▶ **DATA EXTRACT**
____________
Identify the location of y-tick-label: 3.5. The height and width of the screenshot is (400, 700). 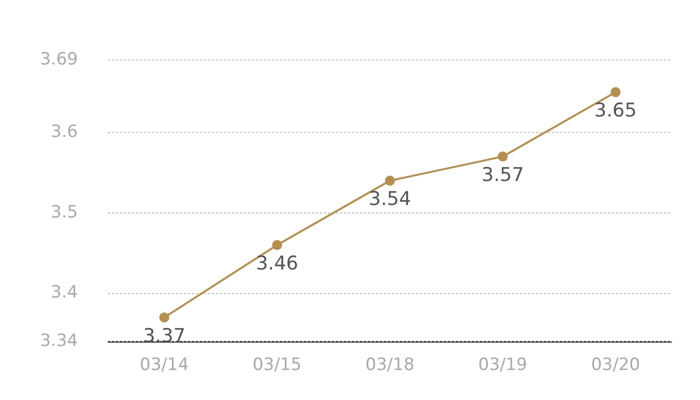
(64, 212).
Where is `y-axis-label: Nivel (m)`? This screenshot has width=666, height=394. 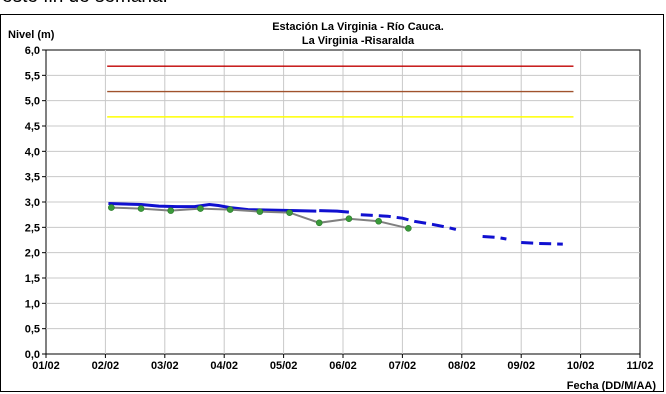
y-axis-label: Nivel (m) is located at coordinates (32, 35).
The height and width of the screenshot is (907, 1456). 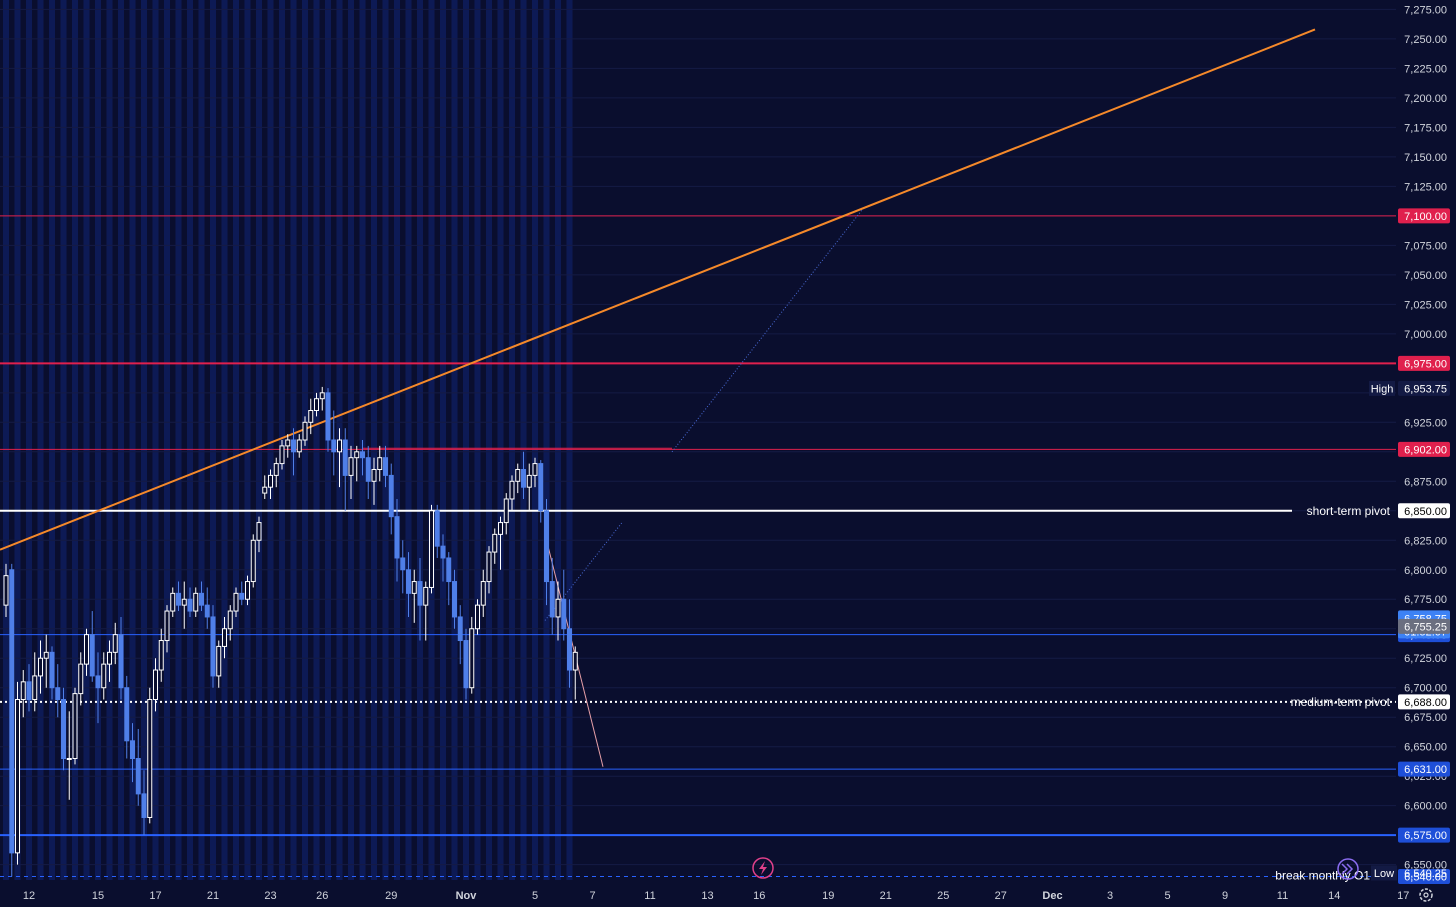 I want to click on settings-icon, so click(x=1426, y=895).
____________
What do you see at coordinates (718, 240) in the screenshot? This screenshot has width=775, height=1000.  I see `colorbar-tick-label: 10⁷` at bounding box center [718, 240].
____________
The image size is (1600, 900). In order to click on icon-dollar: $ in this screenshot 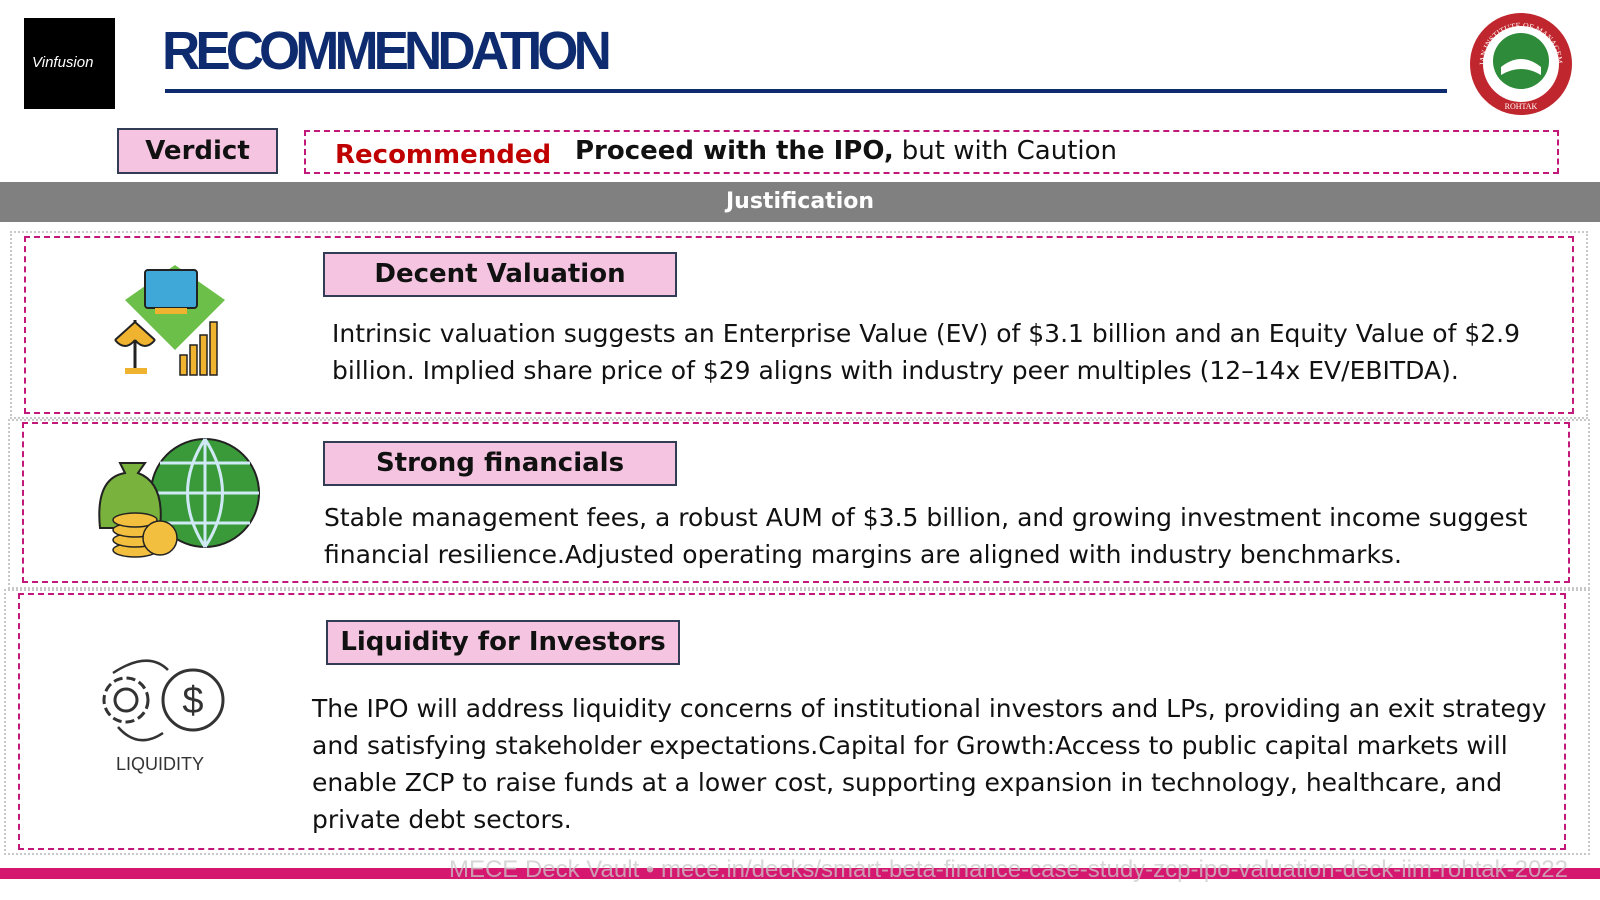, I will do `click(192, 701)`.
____________
▶ **ACTIVITY**
Pick out and copy every line in the records above that contains the word "coordinates".

▶ **RESULT**
y-axis-label: Nivel (m) is located at coordinates (32, 35).
What do you see at coordinates (718, 240) in the screenshot? This screenshot has width=775, height=1000.  I see `colorbar-tick-label: 10⁷` at bounding box center [718, 240].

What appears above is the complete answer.